It seems a lot like we're about the time when yahoo was dominant and searching was sort of awful. When you searched, what ranked highest was market-driven sorts of stuff.
Right now, for topics normal people search for - not techies -all you get are content farm sites with js-popups asking for your email address. Try searching for anything health related, for example. We've regressed.
My own half-solution is to look only for sites that are discussions - reddit, hn, etc. It could be better. A search engine that favored non-marketing content could really steal some thunder.
This doesn't look like that, but maybe its a start?
It would likely be really niche, but it could become the anti-Google, which would be great when people actually seek an alternative to all the noise.
I think it has to be a non-profit like Wikipedia itself, I cannot imagine a model where it can also make money. The submitted site is a candidate but it has to improve the search quality as other commenters pointed out.
But based on the spam race, marketers will then tune content so that it doesn't trip those filters. Paid news and journal articles, etc.
But yes, even here on HN there are problems distinguishing between legitimate articles and paid news.
Also, I wonder if is it possible to detect promotional content by analyzing things like call to actions and such?
Of course what killed directories in the early web is that they had no hope of scaling.
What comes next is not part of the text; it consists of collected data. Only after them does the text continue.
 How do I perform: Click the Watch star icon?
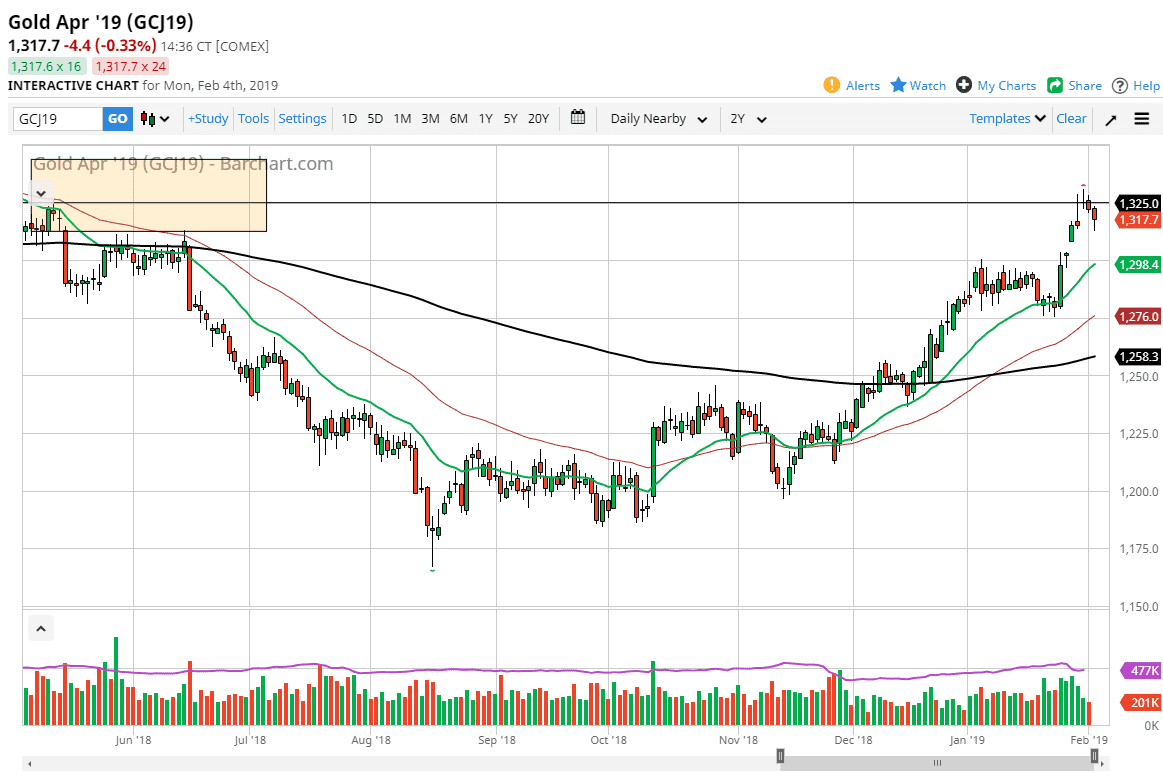point(896,86)
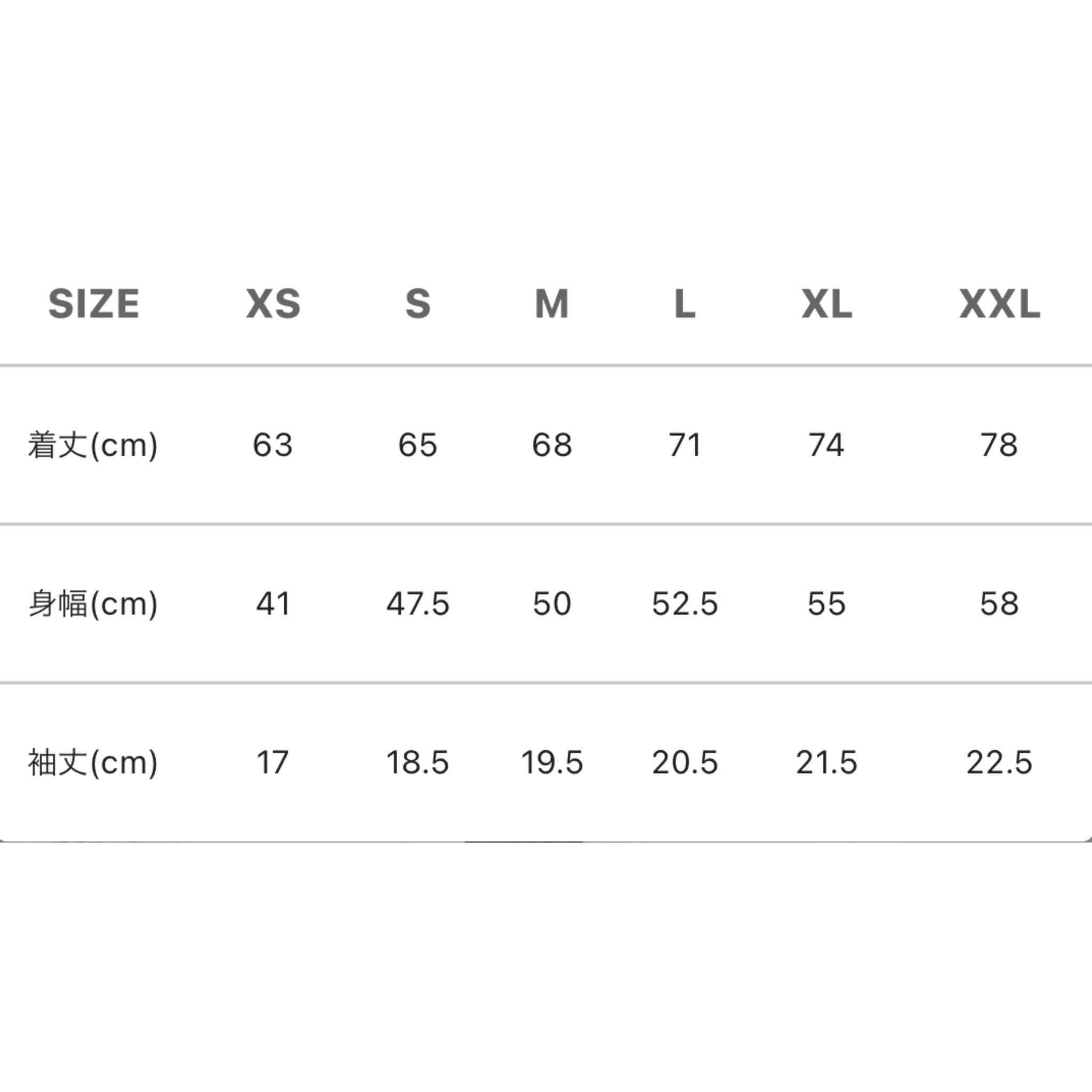Click the XL size header
The image size is (1092, 1092).
(826, 303)
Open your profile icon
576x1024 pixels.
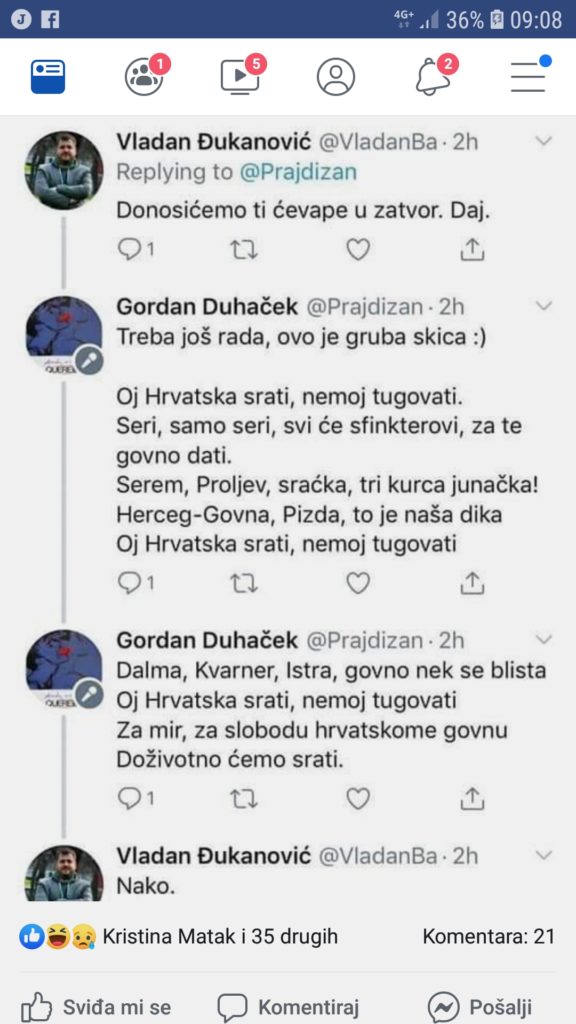pyautogui.click(x=336, y=76)
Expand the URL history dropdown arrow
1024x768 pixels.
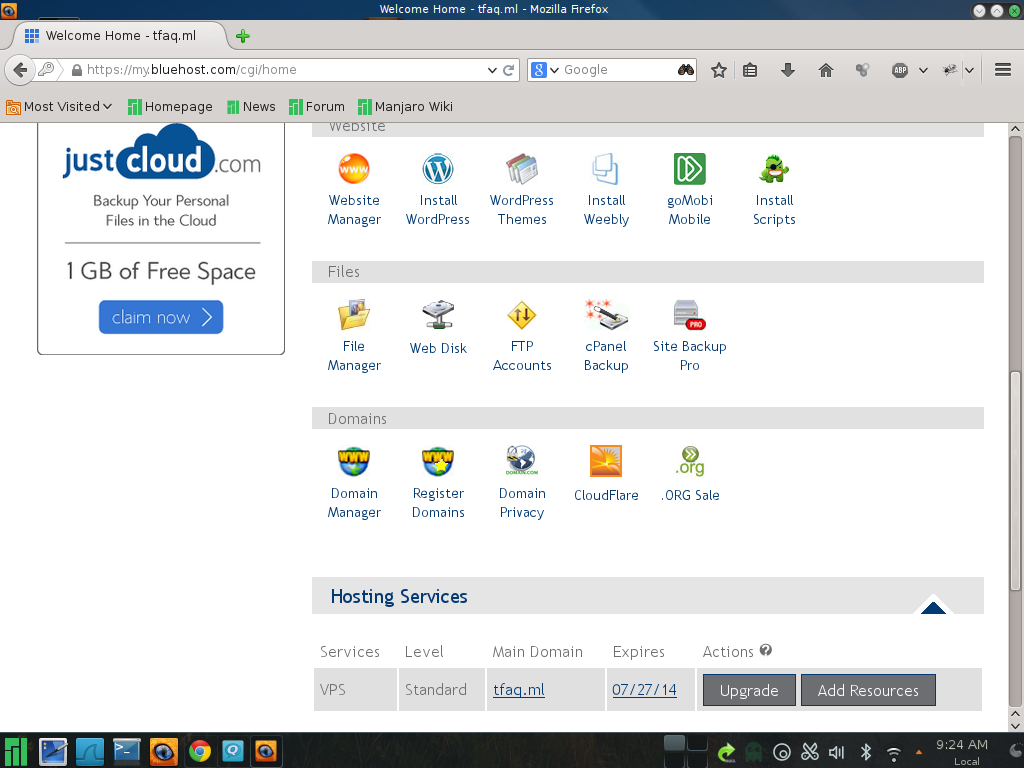point(492,70)
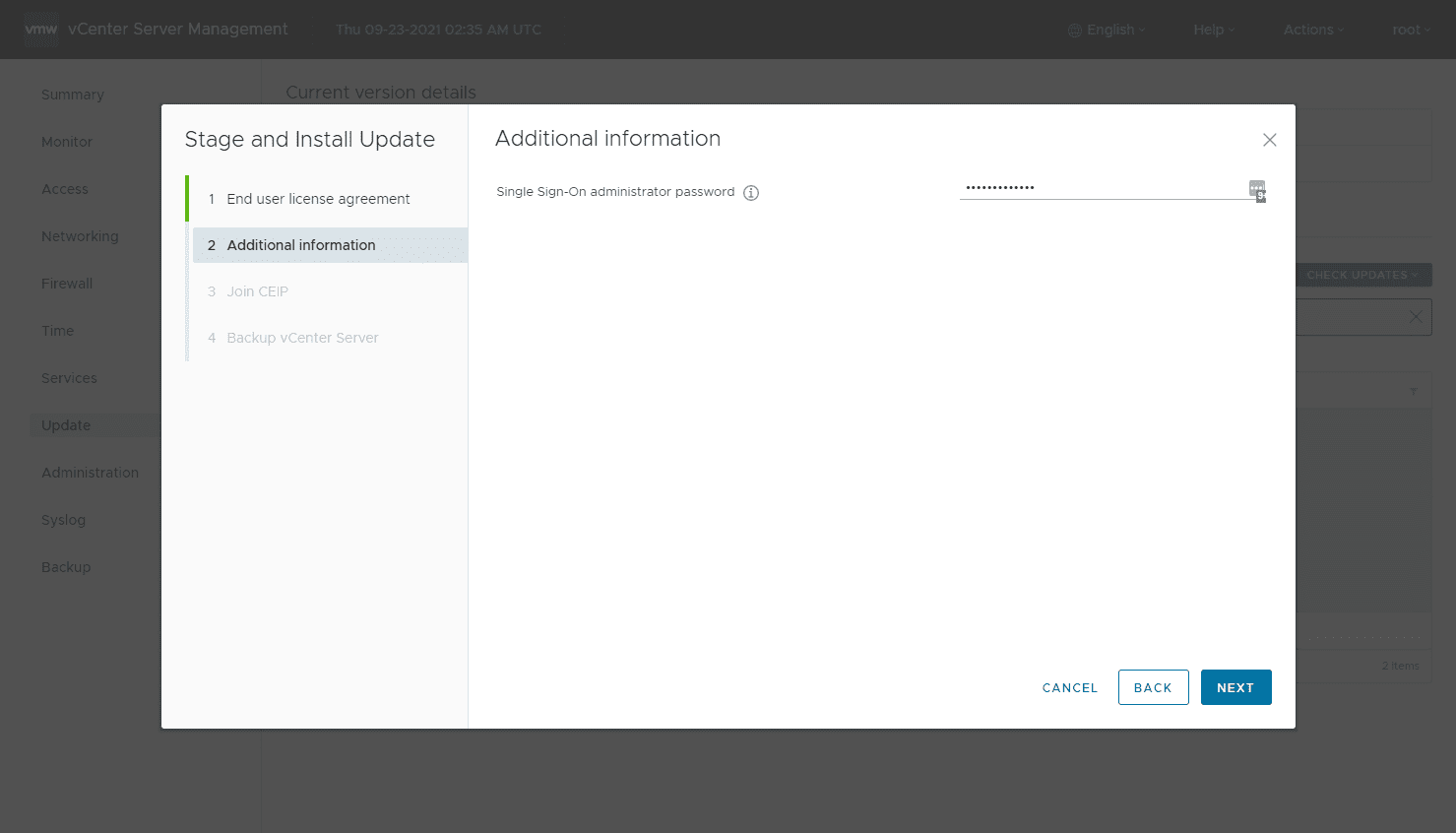Screen dimensions: 1456x833
Task: Click the vmw logo in the header
Action: pyautogui.click(x=41, y=30)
You can have paid news, but it's not doing anything if the mark can't buy the product afterwards because you had to remove all associations with selling to get the news to rank.
Keeping marketing sites high in your SERPs would make you way more money on referrals though.
At the moment for web search it probably would not work, because I imagine from feature extraction to result there are several models involved to create intermediate results.
A search for "java twitter bot" places more emphasis on "bot" then on Java and then on twitter which is what a tf-idf would do.
A good start like you said but it's miles away even from yahoo or bing.
We are working on this scenario at http://www.shoten.xyz using document clustering and apache spark graphx+ giraph.
Ain't been an easy task so far but we have made some headway
BTW About 12 years ago I was building this search engine, and I was toying with the idea of building a classifier that classifies web pages based on their "genre" rather than category, so you can limit your search for shopping websites, forums, blogs, news sites, social media, etc. It was a bitch to train, and my classifier's algorithm was pretty crappy, but it showed some potential.
I think today modern search engine do that behind the scene, and try to diversify the result to include pages from multiple genres, but they usually don't let you choose.
Had some debate with myself if I should start by focusing on training for shopping pages (product pages & product reviews) - because that might make some money; or start by training for forums - which I'd enjoy a lot more. Or build a more general system which would definitely never work and never get finished.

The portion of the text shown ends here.